Dataset records

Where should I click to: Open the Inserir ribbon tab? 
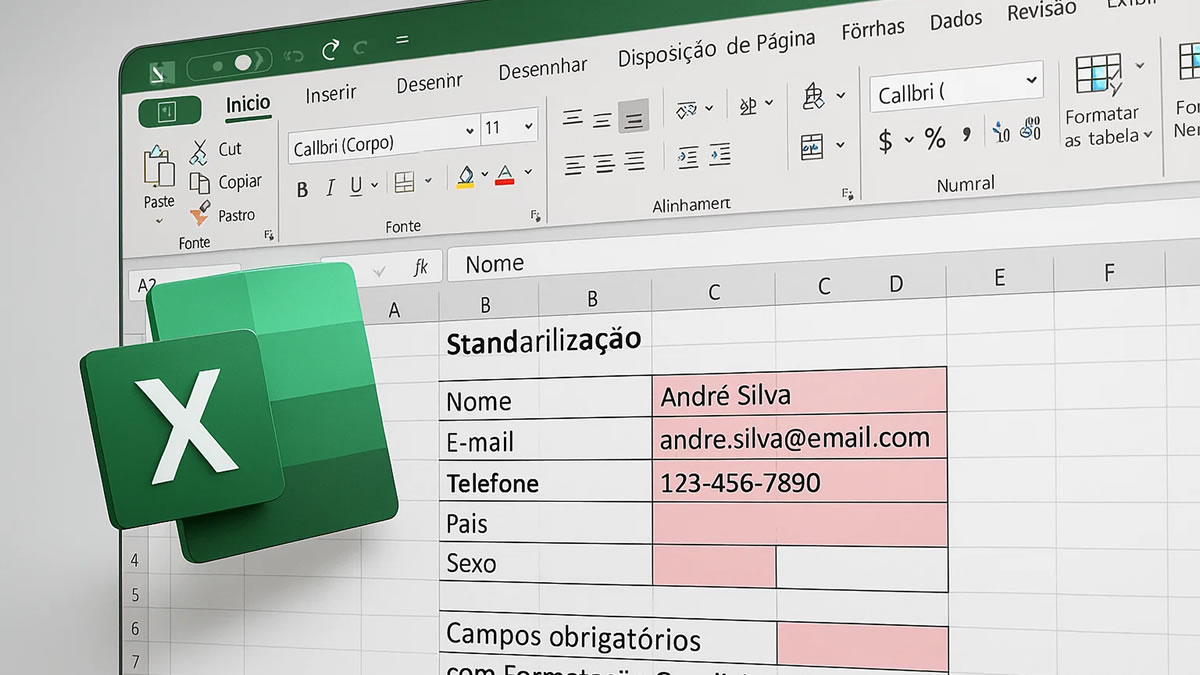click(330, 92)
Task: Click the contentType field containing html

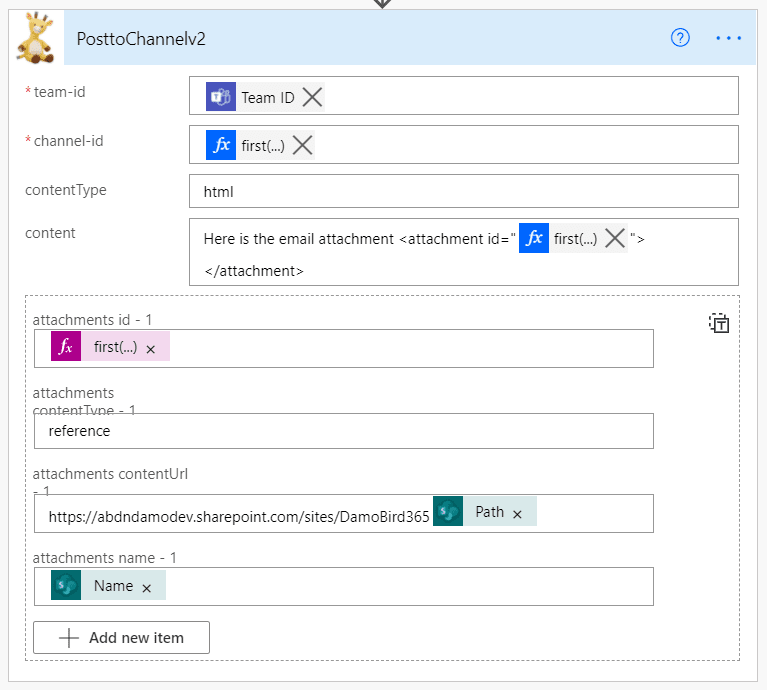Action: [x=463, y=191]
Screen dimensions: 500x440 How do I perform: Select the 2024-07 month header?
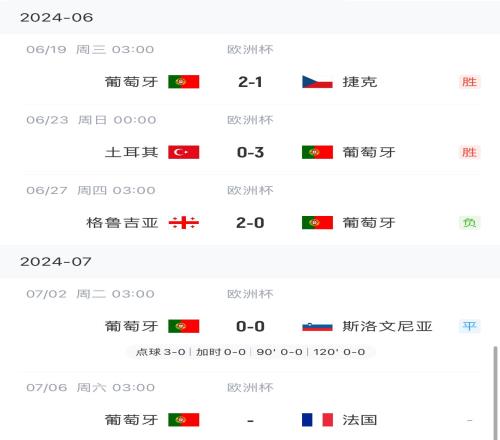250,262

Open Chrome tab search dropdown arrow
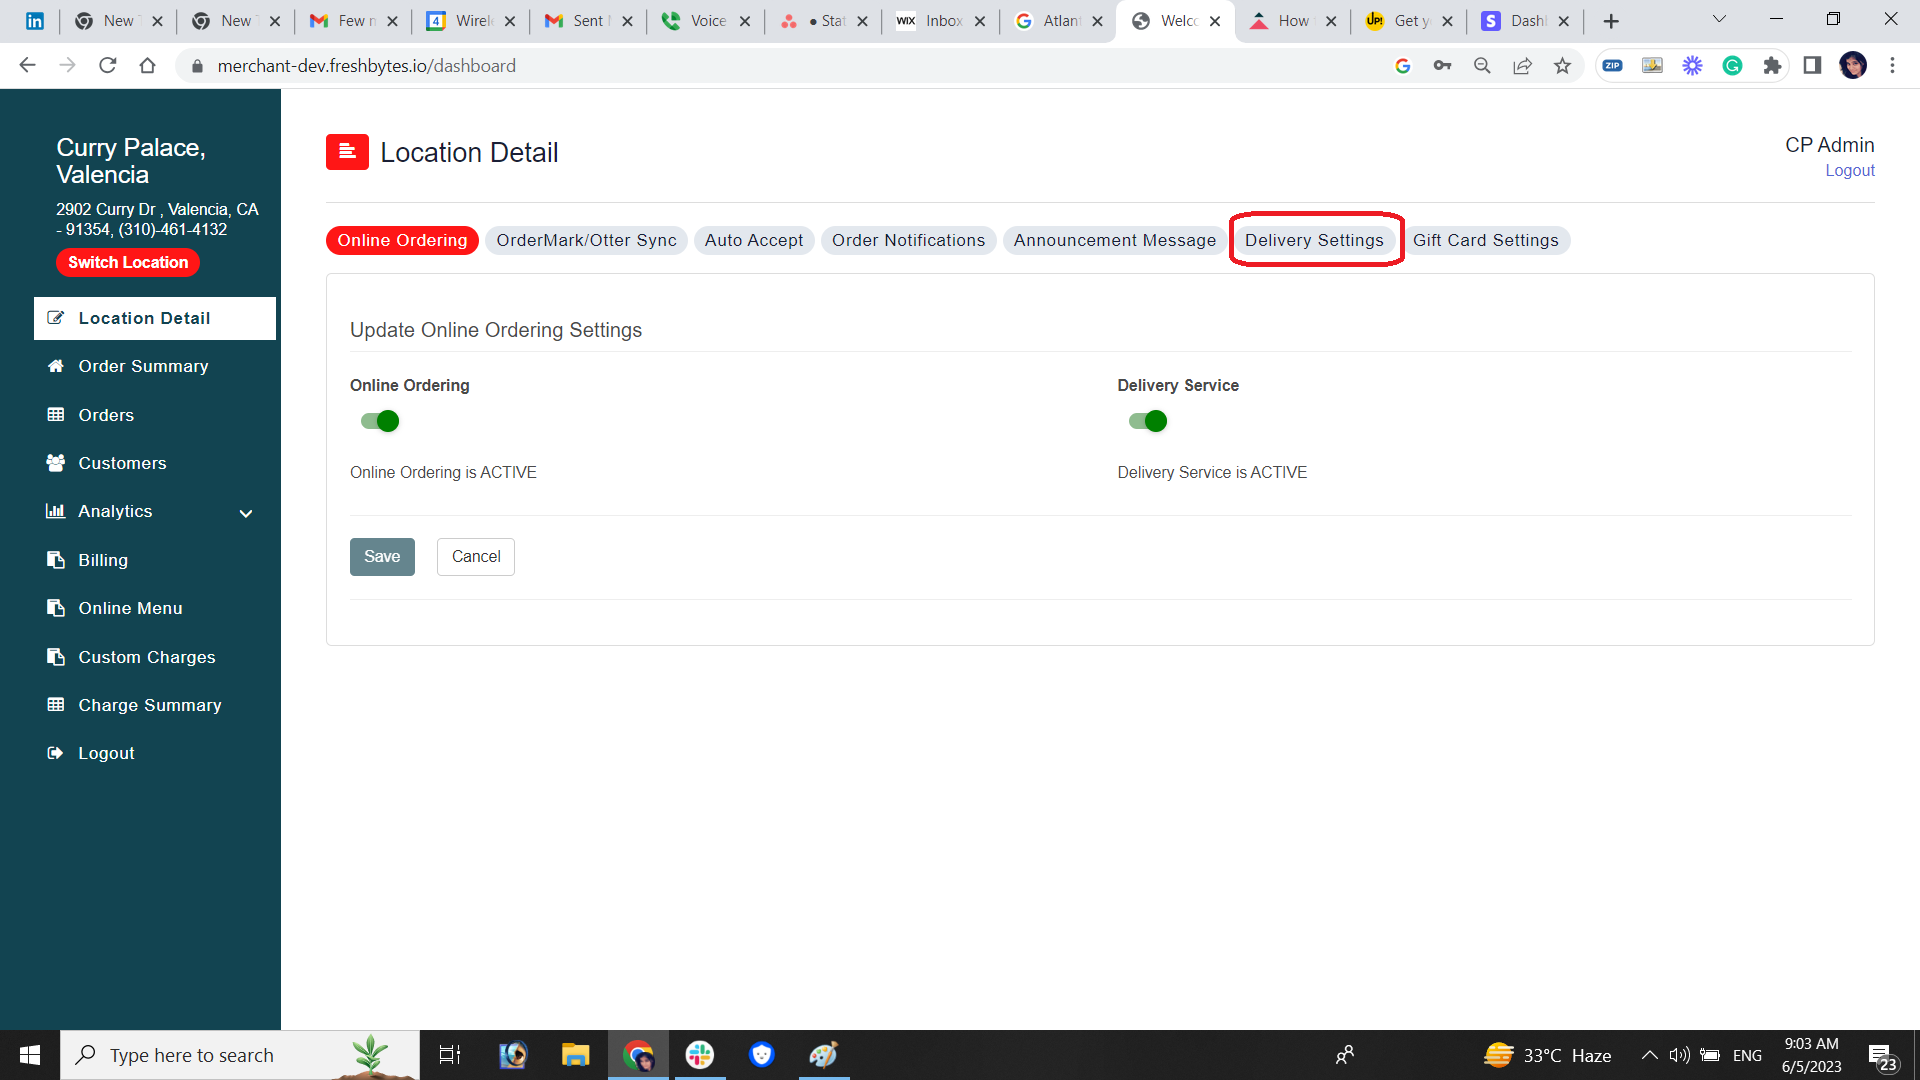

* _Task_: Rewrite the records above, swapping "header" for "heading" and keeping everything else the same, and leave out the pictures.

* _Exercise result_:
Where should I click to: Open the Inserir ribbon tab? 
click(330, 92)
Task: Click the contentType field containing html

Action: [x=463, y=191]
Screen dimensions: 500x440 How do I perform: Select the 2024-07 month heading?
250,262

Open Chrome tab search dropdown arrow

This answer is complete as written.